Infine cominciano a muoversi anche le piazze, e qui le preoccupazioni della cricca di comando lombarda si intersecano e coincidono con quelle del governo centrale.
Mercoledì un corteo della Cub che chiedeva anche le dimissioni della giunta, ha cercato di raggiungere il palazzo della Regione fronteggiandosi a muso duro con la polizia.
Oggi l’Usb, nel quadro di una giornata nazionale di mobilitazione, manifesta sotto l’assessorato regionale alla Sanità chiedendone il commissariamento e non solo. “Senza un’indicazione chiara degli obiettivi e delle riforme da attivare, il commissariamento rischia di essere un’inutile e ingannevole chimera o un ritorno a quella “normalità” che invece si è dimostrata essere il problema” – scrive l’Usb – “La sanità in Lombardia, così come altrove, deve tornare ad essere pubblica, universale e gratuita”.

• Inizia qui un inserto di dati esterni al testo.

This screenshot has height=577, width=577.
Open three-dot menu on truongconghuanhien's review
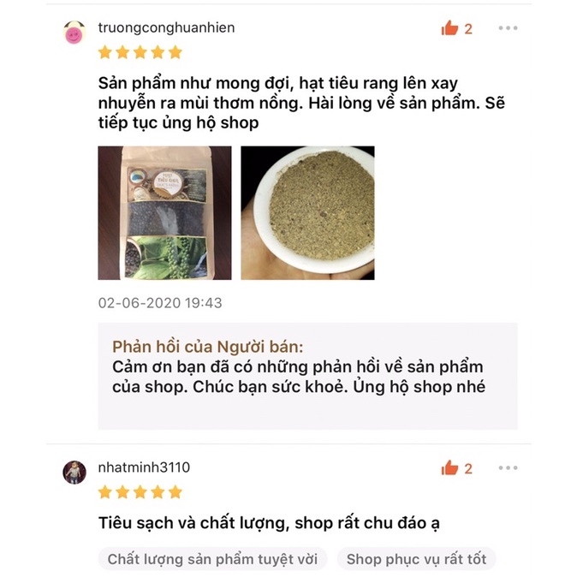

Ma forse il segnale più forte di questa crisi della cricca di comando in Lombardia, è quel sindaco di un piccolo paese della bergamasca, leghista anche lui, che ha aspettato Gallera e Fontana davanti al tribunale di Bergamo, accusandoli delle loro responsabilità per la morte di tante persone tra cui suo padre. È un aspetto dello scricchiolìo estremamente significativo.